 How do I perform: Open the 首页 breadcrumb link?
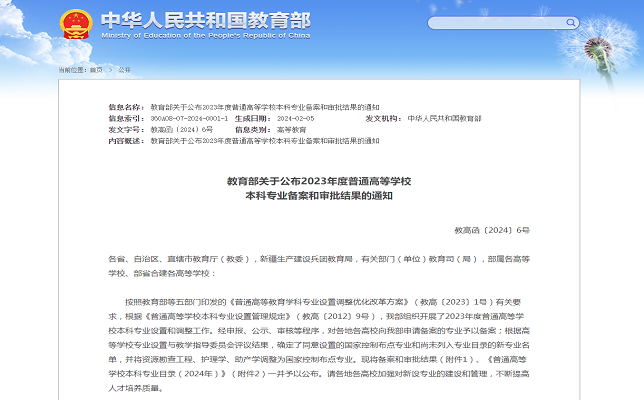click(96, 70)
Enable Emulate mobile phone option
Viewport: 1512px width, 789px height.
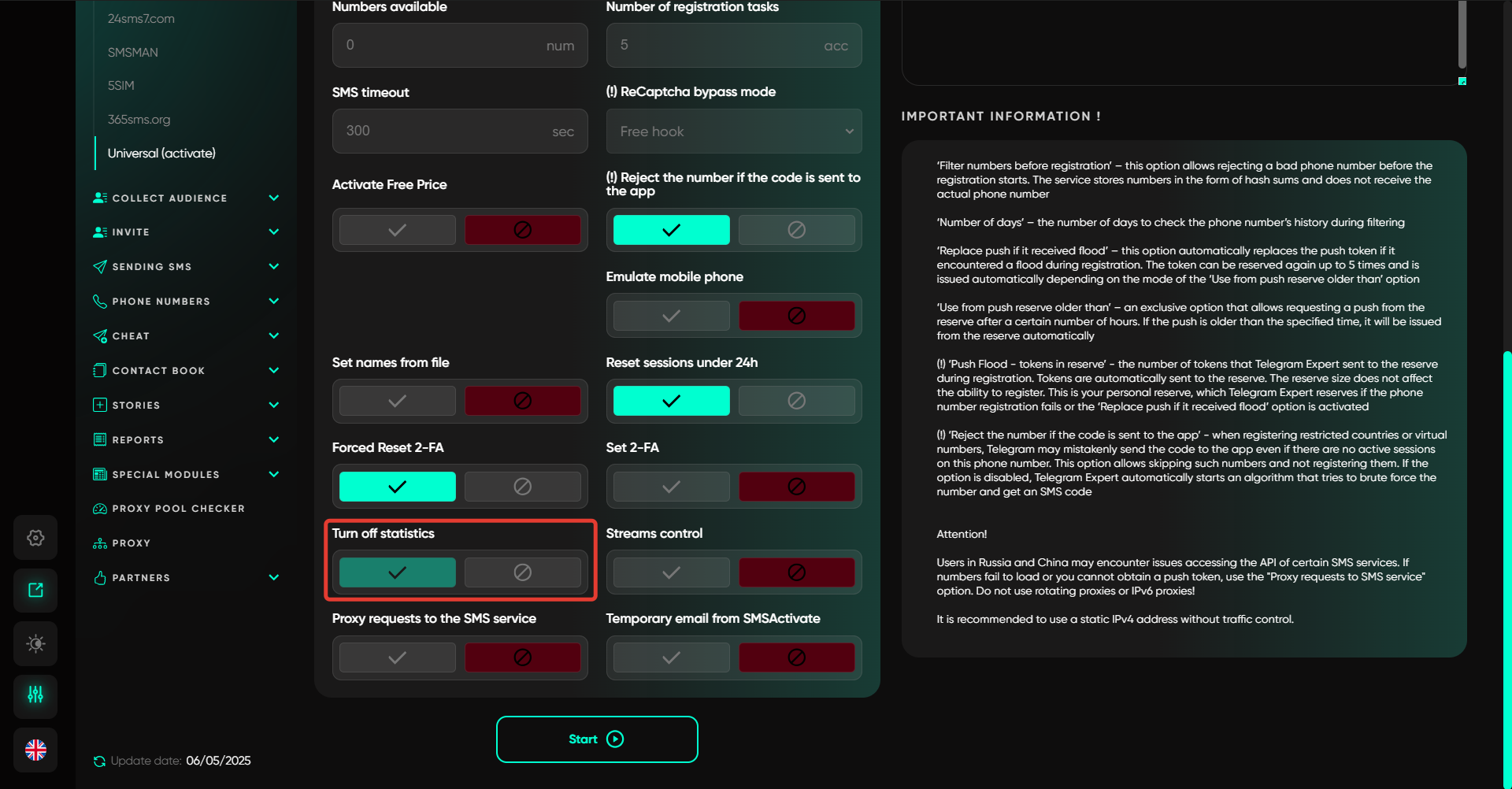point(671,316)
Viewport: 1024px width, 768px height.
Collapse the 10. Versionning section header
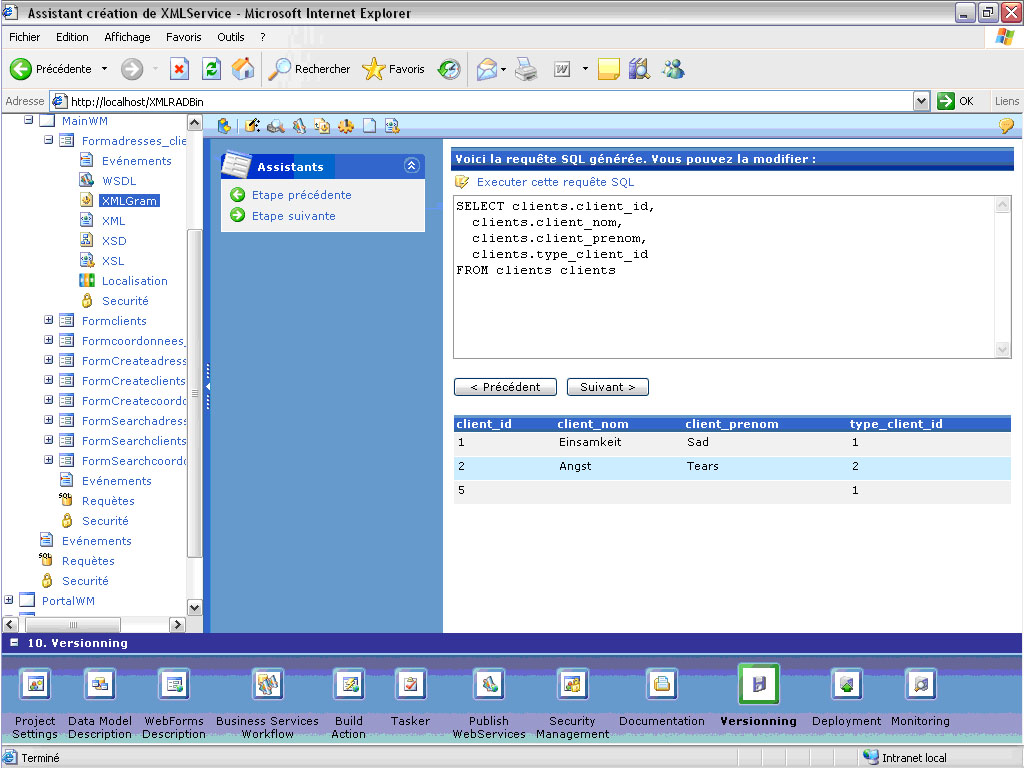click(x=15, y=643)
####
### Exercise details:
Print the material above word for word, and keep the pictures out of it.

### Result for this exercise:
 How do I perform: Open the 首页 breadcrumb link?
click(96, 70)
Enable Emulate mobile phone option
Viewport: 1512px width, 789px height.
point(671,316)
Viewport: 1024px width, 768px height.
Collapse the 10. Versionning section header
click(x=15, y=643)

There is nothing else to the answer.